As the world struggles to overcome the Covid-19 crisis, Taiwan is a rare oasis with hardly any domestic mobility restrictions.

The early containment measures in February took a toll on the Taiwanese economy but not as much as the global lockdown in the second quarter, as shown by the recent publication of Taiwan’s second-quarter growth figures, which turned out to be negative but only slightly.

As well, the prospects are positive for the second half of the year, particularly in two sectors, semiconductors and biotech. The reasons for the tailwinds are the 5G (fifth-generation telecom technology) roll-out and demand for Covid-19-related biotech products.  

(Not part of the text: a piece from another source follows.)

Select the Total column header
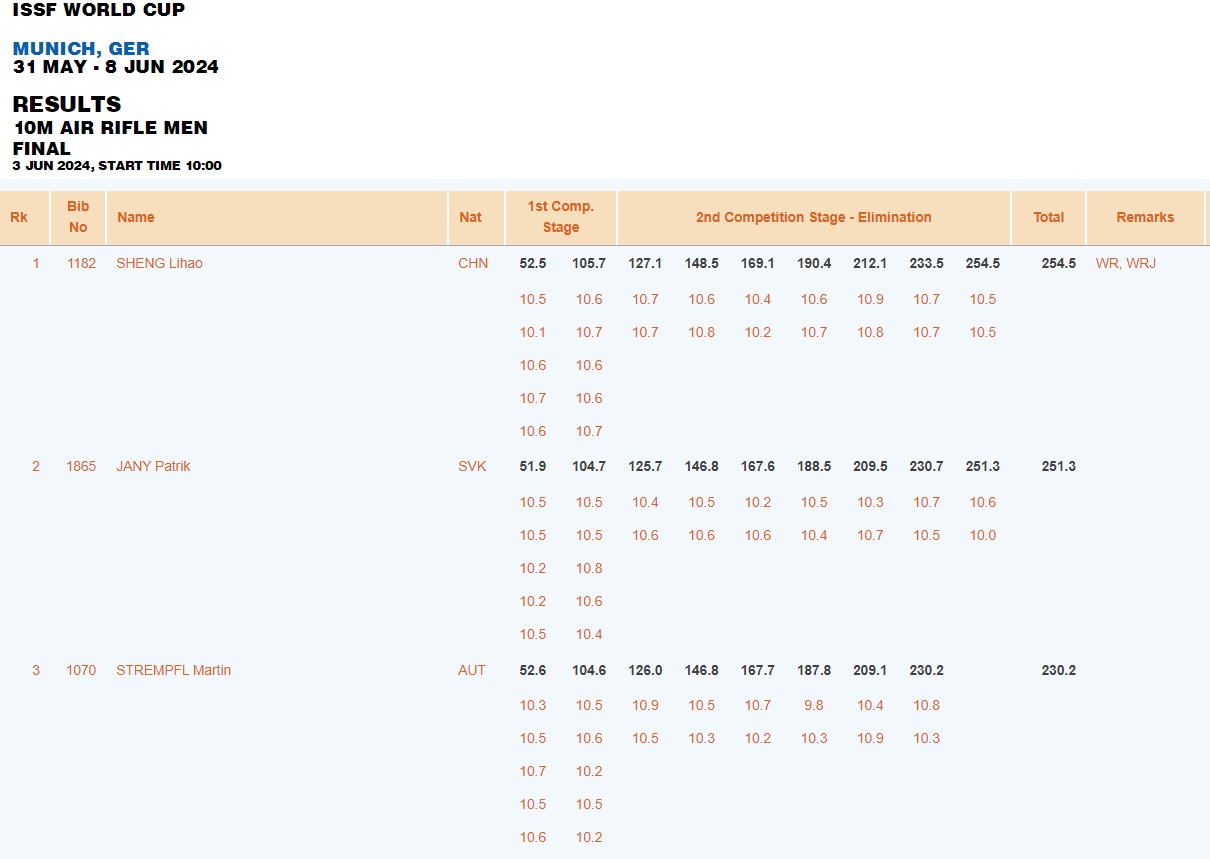 [x=1049, y=217]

Looking at the situation of the Taiwanese economy in more detail, GDP growth slid from 1.6% in the first quarter of 2020 to minus-0.7% in the second quarter. That outcome is still very positive compared with Asian peers, let alone Europe or the US. The reason is the much smaller virus-containment mobility constraints in Taiwan, which has limited the downward pressure on consumption.

The escalation of the pandemic globally has also disrupted Taiwan’s exports but much less so than for its competitors, such as South Korea. The silver lining comes from investment, which has speeded up. This is not only public investment but also private, as inward foreign direct investment has accelerated, reaching 4.6% of gross domestic product, driven by repatriated profits being invested domestically, but also European FDI.

Despite the short-term turbulence, Taiwan’s outlook for the second half of 2020 remains moderately optimistic. The first reason is that there has not yet been a second wave of Covid-19, which differentiates Taiwan from the fate of Hong Kong, Japan or Singapore.

Second, export orders of ICT (information and communication technology) and electronic products have sprung back significantly, as well as corporate revenue.

Last, home prices have continued to grow, with a low vacancy rate for office space and an uptick in industrial land prices.

With a very mild impact of Covid-19 on domestic mobility and the structurally smaller dependence of the Taiwanese economy on international visitors, its central bank is likely to keep its powder dry for the time being, especially under the very low interest-rate environment.

Together with the better global risk sentiment and bigger foreign capital inflows, the Taiwan dollar has remained relatively strong. It is hard to see how this trend might change any time soon, as it probably fits the central bank’s intentions. 

The reasons are twofold. First, there is a risk of the US administration accusing Taiwan of currency manipulation. Second, exports have held up well given the circumstances. In any event, a very rapid appreciation of the currency is also not in the cards.

All in all, I expect the Taiwanese economy to grow this year, one of the very few bright spots globally, with 1.5% GDP growth in 2020 and 2.9% in 2021. The most immediate risk is a second wave of Covid-19, but a worsening global situation will also be detrimental even if Taiwan manages to isolate itself sanitarily speaking.

More structurally, the ongoing global transition toward “Industry 4.0” will continue to lift global demand for Taiwan’s 5G-related exports and data centers. At same time, Taiwan’s green energy plan should continue to boost investment over and above Taiwanese companies’ repatriation of profits from the rest of the world.

Alicia Garcia Herrero is chief economist for Asia-Pacific at Natixis.